Золотой юноша и его жертвы | страница 16
— Йошко, отведи его на сеновал, пусть проспится!
— Дай ему по морде! — застыв на месте, скрестив на груди руки, свысока взирал на всех Васо. Затем направился к выходу.
Молча переглянувшись, последовали за ним капитан и Ножица. Они уходили, поняв, что лишние здесь, хотя Ножица все еще посмеивался.
— Это я-то должен проспаться? — закричал Краль и двинулся вслед за ними. — Эта морда не спала и в ту ночь, когда вы Ценека хоронили в поповском лесу, гм!
Через дверь, у которой, пропустив вперед себя капитана и Ножицу, остановился Васо, из соседней комнаты проник свет и, смешавшись со светом карбидной лампы, выхватил из темноты все лица.

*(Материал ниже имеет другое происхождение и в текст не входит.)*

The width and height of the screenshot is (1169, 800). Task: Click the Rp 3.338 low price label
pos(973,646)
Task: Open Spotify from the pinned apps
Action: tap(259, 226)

Серое, словно пепел, лицо Смуджа и кроваво-красное его сына.
— Не болтай! Снова несешь вздор! — Йошко крепко схватил его за плечи. — Смотри, доиграешься! Тебе известно, за что ты нам должен быть благодарен!
Кралю не за что было благодарить семью Смуджей, если не считать гектара земли да постоянной взятки в виде бесплатно отпускаемого вина и неограниченного кредита на всякие домашние нужды. Но и этого было немало, подумал вдруг он.
— Гм! — хмыкнул он, но мысль, что они ему еще больше должны быть благодарны, снова овладела им, и он продолжал, уже более миролюбиво, но все же достаточно настойчиво: — Какой же это вздор? — И невероятно довольный, неожиданно растопырил пальцы. — А вот вам и свидетель!
Молодой и старый Смудж, последний с горечью и удивлением, посмотрели на дверь, ведущую в лавку, через которую, как только в комнату проник свет из другой комнаты, вышел шваб с лампой в руках и его жена и в которой минуту спустя, прежде чем в лавке зазвенел звонок, появился молодой человек, так и оставшийся там стоять, молча наблюдая за происходящим. Внешний вид этого молчаливого свидетеля производил странное впечатление в обстановке сельского трактира. Хотя его плащ, да и сам он, был перепачкан грязью, одежда его выглядела щегольской, словно у него не было времени переодеться — он был вынужден спешно покинуть асфальтированный город и окунуться в непролазную деревенскую грязь. Лицо же его, напротив, было грубым, широкоскулым и выдавало в нем скорее крестьянскую примитивность, если бы не покрытые сетью морщин синие круги под пронзительнохолодными глазами, говорившие о рафинированности язвительного, дерзкого городского прощелыги. Две глубокие складки залегли по обеим сторонам носа, и сейчас, проводя пальцем по одной из них, он презрительно ухмылялся: вся эта сцена очевидно забавляла его.